Syslog Source

Example
yaml
sinks:
   logscale_sink:
    type: logscale 
    url: "https://cloud.humio.com/" 
    token: "${LOGSCALE_TOKEN}"
queue:
 type: disk
 maxLimitInMB: 10240
sources:
 syslog-udp:
  type: syslog
  mode: udp  
  port: 514  
  sink: logscale_sink
  bind: "0.0.0.0"
  maxEventSize: 1048576
  workers: 4
  parser: "syslog_rfc5424"
transforms:
 - type: static_fields
  fields:
   source_type: "syslog_udp"
   environment: "${ENV}"
syslog_tcp:
 type: syslog
 mode: tcp  
 port: 1514 
 sink: logscale_sink
 bind: "0.0.0.0"
 maxEventSize: 1048576
 strict: true
 parser: "syslog_rfc5424"
transforms:
 - type: static_fields
  fields:
   source_type: "syslog_tcp"
   environment: "${ENV}"
Introduction

This example demonstrates how to configure a complete syslog-based pipeline using LogScale, including sink setup, disk-based queuing, and a syslog data ingestion.

Step-by-Step
  1. yaml
    sinks:
   logscale_sink:
    type: logscale 
    url: "https://cloud.humio.com/" 
    token: "${LOGSCALE_TOKEN}"

    Here, we defined a sink named logscale_sink that sends logs to a LogScale instance.
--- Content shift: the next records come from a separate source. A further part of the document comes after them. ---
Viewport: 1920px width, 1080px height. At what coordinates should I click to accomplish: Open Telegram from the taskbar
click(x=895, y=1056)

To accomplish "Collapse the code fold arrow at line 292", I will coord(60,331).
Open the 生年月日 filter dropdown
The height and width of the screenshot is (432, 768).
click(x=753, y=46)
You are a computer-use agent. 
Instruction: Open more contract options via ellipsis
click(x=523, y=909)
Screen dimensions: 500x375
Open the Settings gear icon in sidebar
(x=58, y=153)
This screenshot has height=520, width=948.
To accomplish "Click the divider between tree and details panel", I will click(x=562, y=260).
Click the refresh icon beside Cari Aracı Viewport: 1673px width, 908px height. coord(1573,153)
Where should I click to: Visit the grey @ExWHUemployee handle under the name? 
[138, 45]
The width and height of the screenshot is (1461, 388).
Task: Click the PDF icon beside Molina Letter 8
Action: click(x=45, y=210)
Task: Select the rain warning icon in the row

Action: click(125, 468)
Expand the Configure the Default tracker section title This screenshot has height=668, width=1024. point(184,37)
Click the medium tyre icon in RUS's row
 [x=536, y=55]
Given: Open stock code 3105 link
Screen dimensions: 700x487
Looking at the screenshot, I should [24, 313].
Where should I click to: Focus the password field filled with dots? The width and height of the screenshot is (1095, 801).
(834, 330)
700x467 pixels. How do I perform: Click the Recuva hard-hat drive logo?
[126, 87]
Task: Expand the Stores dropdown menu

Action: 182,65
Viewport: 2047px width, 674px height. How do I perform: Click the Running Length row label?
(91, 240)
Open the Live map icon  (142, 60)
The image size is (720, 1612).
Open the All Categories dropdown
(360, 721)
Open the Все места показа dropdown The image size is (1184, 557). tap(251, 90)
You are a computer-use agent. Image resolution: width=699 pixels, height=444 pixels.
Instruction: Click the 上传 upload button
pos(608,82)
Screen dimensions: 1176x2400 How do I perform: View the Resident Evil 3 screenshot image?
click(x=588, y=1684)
The url specifies the destination, and the token is passed securely via an environment variable for authentication.

  2. yaml
    queue:
 type: disk
 maxLimitInMB: 10240

    Here, we configured a disk-based queue to buffer syslog events with maximum limit of 10GB. This helps maintain data integrity during restarts or network interruptions.

  3. yaml
    sources:
 syslog-udp:
  type: syslog
  mode: udp  
  port: 514  
  sink: logscale_sink
  bind: "0.0.0.0"
  maxEventSize: 1048576
  workers: 4
  parser: "syslog_rfc5424"

    Here, we defined a syslog_udp input source that listens for incoming UDP syslog traffic on port 514 and forward events to configured logscale_sink . Optional fields enable bind address, max event size, number of worker threads and parser.

  4. yaml
    transforms:
 - type: static_fields
  fields:
   source_type: "syslog_udp"
   environment: "${ENV}"

    Here, we defined addition of static fields to syslog_udp source.

  5. yaml
    syslog_tcp:
 type: syslog
 mode: tcp  
 port: 1514 
 sink: logscale_sink
 bind: "0.0.0.0"
 maxEventSize: 1048576
 strict: true
 parser: "syslog_rfc5424"

    Here, we added a syslog_tcp source for recieving syslog over TCP on port 1514. Optional fields enable binding, max event size, strict event validation and parser specification.

  6. yaml
    transforms:
 - type: static_fields
  fields:
   source_type: "syslog_tcp"
   environment: "${ENV}"

    Here, we defined addition of static fields to syslog_tcp source.

  7. Event Result set.

Summary and Results

This example sets up a LogScale collector pipeline with syslog UDP and TCP sources, a disk-based queue and a token-authenticated sink. Optional fields enhance performance, reliability, and parsing behaviour.